Old 12-29-2014, 08:37 AM   #2
Cybrax
LQ Newbie
 
Registered: Oct 2009
Posts: 24

Rep: Reputation: 0
Ok wth is up with that filename lol?

It compiled fine on Debian 7.

I am looking at your code first to see if you did not put in anything dodgy 22769 Lines of code ouch lol.

I am interested in trying this since I acquired some quad CPU server hardware and would like to stress that and see how long it would do on this compared to the 533 mins.

Will let you know after I have tried it.
 
Old 12-29-2014, 10:44 AM   #3
suicidaleggroll
LQ Guru
 
Registered: Nov 2010
Location: Colorado
Distribution: OpenSUSE, CentOS
Posts: 5,573

Rep: Reputation: 2137Reputation: 2137Reputation: 2137Reputation: 2137Reputation: 2137Reputation: 2137Reputation: 2137Reputation: 2137Reputation: 2137Reputation: 2137Reputation: 2137
I'm looking through as well. I have a dual socket Xeon E5-2697v2 with a 6Gb/s SSD to play on, and with the holidays only 3 of the 24 available cores are being used, so there's plenty of room.
 
Old 12-29-2014, 02:02 PM   #4
Sanmayce
Member
 
Registered: Jul 2010
Location: Sofia
Posts: 59

Original Poster
Rep: Reputation: 11
So glad I am that not one but two fellow members have interest in Kazahana.

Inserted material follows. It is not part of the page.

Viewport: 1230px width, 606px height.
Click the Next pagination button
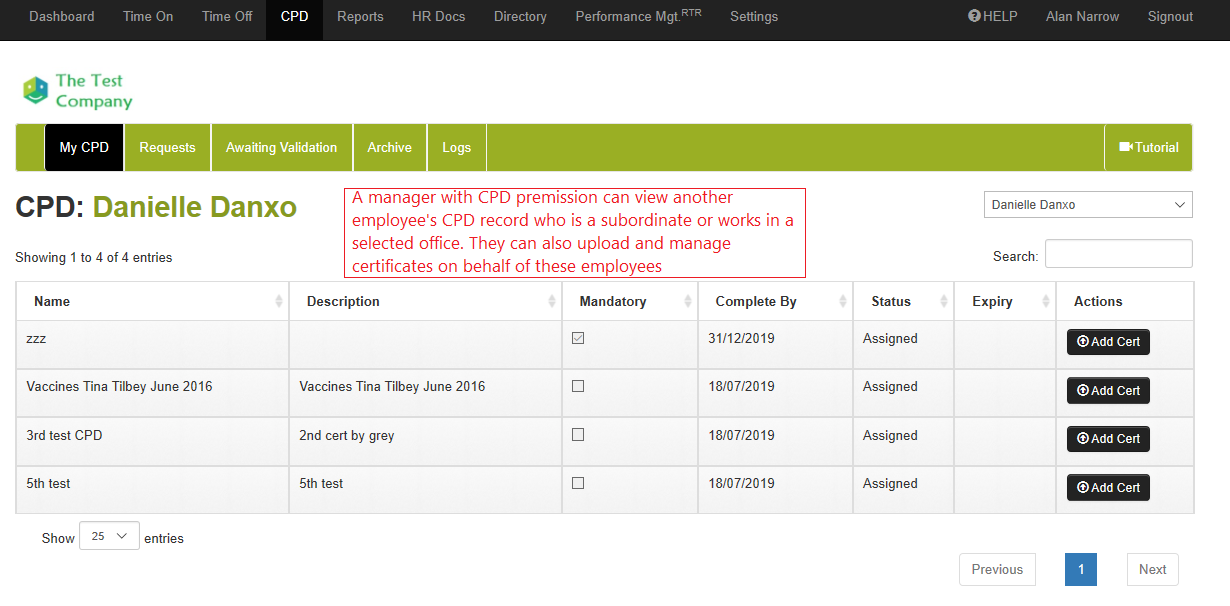[x=1152, y=569]
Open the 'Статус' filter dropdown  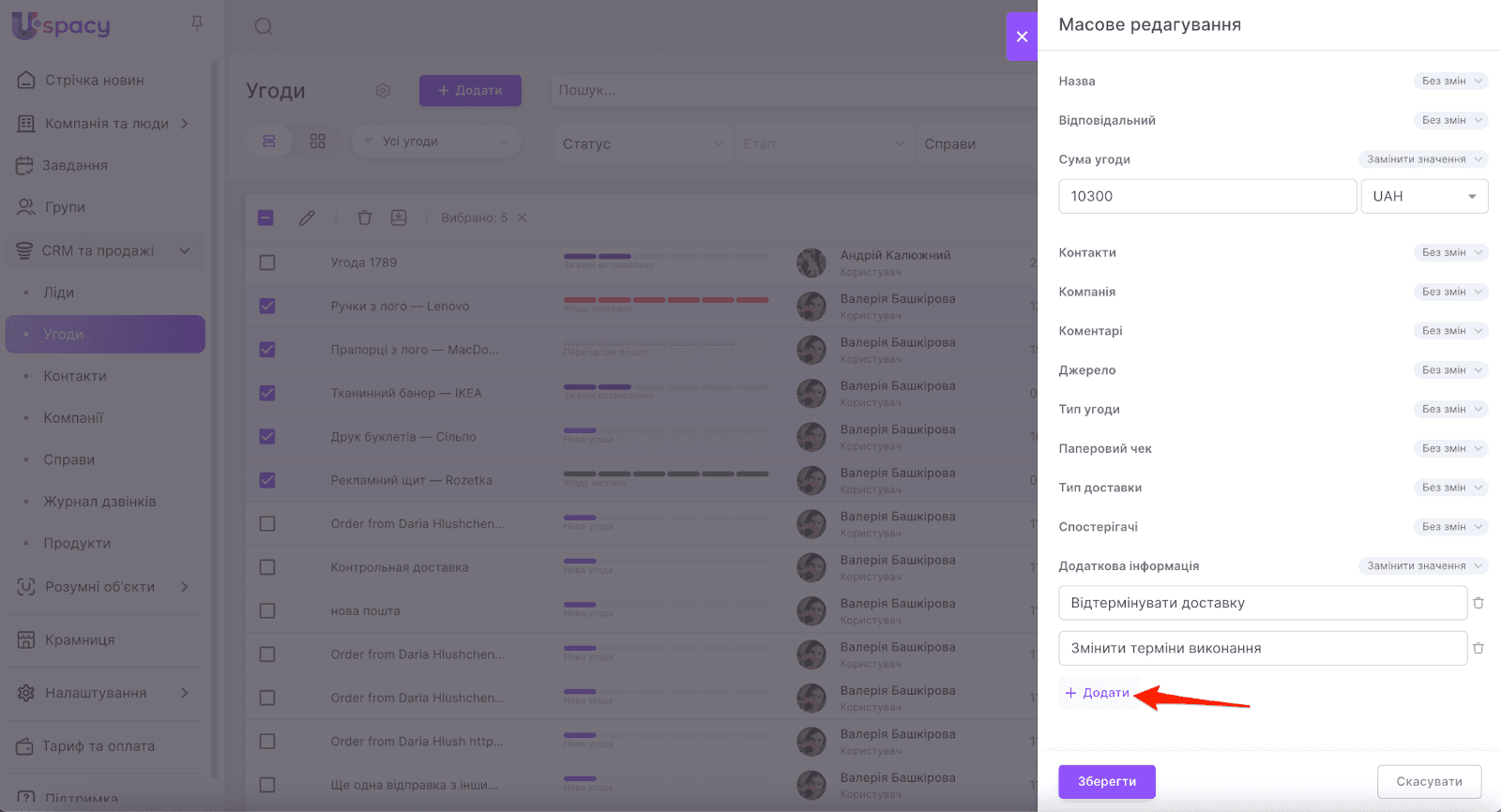643,143
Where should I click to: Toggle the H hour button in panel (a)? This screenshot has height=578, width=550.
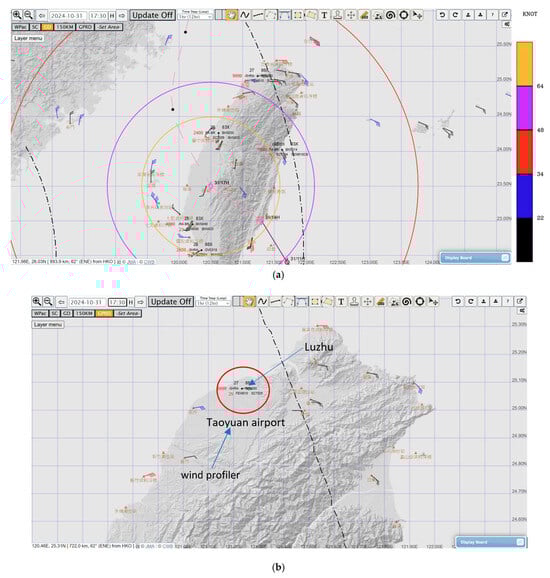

>Ok wth is up with that filename lol?

It is my wierd naming convention, the name represents the revision in its full form, thus I know what elf/exe is executed only by looking on console prompt dumps, pretty convenient to me.
Of course the dimensions of your console prompt window has to be wide enough, see my on Windows:
the attached shot

>I am looking at your code first to see if you did not put in anything dodgy 22769 Lines of code ouch lol.

Keep in mind that I am not a PRO just an advanced amateur.
The big number of lines is due to 16x copy-paste of each function, perhaps there is some way to make a template but I don't know how.

>I am interested in trying this since I acquired some quad CPU server hardware and would like to stress that and see how long it would do on this compared to the 533 mins.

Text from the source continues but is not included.